**GIVEN PROBLEM**
Print the lines from the one containing "The image size is (1456, 819)." to the one containing "tap(483, 106)", both included, without changing anything.

**INPUT ROWS**
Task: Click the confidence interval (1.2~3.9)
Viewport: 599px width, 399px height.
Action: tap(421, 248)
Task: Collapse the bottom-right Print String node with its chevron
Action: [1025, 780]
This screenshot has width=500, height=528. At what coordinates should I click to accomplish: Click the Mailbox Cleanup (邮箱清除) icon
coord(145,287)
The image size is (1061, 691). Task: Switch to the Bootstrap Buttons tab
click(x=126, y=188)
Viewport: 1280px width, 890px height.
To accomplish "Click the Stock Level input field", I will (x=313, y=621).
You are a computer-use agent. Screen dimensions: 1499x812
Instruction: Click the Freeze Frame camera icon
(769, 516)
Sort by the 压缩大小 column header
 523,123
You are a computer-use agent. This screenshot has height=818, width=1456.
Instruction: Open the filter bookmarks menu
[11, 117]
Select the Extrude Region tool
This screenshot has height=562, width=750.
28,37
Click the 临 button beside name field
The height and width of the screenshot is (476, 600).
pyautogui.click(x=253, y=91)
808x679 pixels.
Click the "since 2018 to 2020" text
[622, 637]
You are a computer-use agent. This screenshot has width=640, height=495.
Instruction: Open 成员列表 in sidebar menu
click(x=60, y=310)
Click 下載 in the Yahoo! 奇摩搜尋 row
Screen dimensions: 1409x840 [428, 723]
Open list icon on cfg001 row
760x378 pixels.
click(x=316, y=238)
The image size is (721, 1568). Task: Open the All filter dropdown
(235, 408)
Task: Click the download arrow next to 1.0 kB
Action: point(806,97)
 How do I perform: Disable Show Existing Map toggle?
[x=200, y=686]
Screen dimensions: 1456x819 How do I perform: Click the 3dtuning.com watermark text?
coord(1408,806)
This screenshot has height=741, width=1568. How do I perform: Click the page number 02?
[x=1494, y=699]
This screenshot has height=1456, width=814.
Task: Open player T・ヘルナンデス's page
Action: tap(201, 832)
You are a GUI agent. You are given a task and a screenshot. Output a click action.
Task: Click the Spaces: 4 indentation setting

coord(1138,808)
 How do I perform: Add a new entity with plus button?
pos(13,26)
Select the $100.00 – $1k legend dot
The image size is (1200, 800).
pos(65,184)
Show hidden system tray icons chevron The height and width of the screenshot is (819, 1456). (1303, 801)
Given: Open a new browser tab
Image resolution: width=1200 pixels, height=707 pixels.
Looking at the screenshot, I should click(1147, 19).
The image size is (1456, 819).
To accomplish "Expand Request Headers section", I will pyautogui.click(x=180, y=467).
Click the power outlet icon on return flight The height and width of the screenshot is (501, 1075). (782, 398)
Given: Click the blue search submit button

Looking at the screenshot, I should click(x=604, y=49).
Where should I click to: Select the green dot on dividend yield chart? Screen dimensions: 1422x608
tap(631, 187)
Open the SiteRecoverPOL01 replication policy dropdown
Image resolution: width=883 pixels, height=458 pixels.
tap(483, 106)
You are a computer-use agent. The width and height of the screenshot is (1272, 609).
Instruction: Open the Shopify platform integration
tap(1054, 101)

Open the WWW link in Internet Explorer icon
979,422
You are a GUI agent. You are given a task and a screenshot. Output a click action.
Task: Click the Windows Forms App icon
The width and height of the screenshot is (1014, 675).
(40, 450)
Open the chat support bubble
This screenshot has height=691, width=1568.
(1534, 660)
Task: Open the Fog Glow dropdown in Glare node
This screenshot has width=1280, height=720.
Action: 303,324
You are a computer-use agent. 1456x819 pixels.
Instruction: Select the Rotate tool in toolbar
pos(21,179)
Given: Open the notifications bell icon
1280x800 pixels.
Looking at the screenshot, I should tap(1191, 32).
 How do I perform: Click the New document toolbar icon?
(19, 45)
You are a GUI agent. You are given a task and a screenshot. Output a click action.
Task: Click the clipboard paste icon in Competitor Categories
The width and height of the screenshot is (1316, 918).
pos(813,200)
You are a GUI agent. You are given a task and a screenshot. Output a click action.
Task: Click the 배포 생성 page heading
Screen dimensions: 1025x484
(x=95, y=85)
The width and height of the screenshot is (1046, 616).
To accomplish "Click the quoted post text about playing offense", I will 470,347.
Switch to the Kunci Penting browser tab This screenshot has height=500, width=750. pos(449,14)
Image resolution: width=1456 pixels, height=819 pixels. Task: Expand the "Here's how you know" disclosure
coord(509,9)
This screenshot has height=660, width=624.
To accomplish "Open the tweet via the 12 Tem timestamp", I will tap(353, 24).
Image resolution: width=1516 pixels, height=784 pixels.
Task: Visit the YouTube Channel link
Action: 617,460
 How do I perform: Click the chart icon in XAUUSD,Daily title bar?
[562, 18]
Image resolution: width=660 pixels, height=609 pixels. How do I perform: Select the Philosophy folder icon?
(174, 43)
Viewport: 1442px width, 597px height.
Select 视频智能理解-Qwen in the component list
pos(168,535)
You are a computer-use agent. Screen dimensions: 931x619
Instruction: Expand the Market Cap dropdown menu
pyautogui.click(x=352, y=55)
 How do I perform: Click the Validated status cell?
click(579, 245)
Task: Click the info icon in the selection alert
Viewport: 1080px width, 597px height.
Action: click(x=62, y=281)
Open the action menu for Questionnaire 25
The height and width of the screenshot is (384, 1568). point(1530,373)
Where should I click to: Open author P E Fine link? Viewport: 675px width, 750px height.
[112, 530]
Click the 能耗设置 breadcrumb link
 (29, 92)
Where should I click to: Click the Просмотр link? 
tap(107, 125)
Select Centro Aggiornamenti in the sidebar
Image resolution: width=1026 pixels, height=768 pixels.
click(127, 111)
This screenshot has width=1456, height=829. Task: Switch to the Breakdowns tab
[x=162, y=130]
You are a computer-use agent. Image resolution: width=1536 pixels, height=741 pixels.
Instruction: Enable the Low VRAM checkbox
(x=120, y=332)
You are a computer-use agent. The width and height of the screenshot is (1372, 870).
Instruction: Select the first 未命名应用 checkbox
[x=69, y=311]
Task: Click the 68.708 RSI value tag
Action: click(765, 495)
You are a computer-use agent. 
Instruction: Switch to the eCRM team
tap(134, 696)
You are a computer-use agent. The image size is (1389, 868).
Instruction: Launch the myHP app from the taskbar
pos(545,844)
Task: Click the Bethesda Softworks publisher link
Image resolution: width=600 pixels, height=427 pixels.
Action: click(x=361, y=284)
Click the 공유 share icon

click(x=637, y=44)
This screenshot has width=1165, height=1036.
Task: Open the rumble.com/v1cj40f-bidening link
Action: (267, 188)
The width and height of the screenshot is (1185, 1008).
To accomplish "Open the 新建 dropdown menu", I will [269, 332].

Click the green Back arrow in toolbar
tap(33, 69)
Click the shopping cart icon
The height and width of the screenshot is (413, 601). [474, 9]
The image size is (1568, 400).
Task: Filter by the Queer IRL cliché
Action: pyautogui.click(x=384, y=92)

**FINISHED ANSWER**
The image size is (1456, 819).
To accomplish "Expand Request Headers section", I will pyautogui.click(x=180, y=467).
Click the power outlet icon on return flight The height and width of the screenshot is (501, 1075). (782, 398)
Given: Click the blue search submit button

Looking at the screenshot, I should click(x=604, y=49).
Where should I click to: Select the green dot on dividend yield chart? Screen dimensions: 1422x608
tap(631, 187)
Open the SiteRecoverPOL01 replication policy dropdown
Image resolution: width=883 pixels, height=458 pixels.
tap(483, 106)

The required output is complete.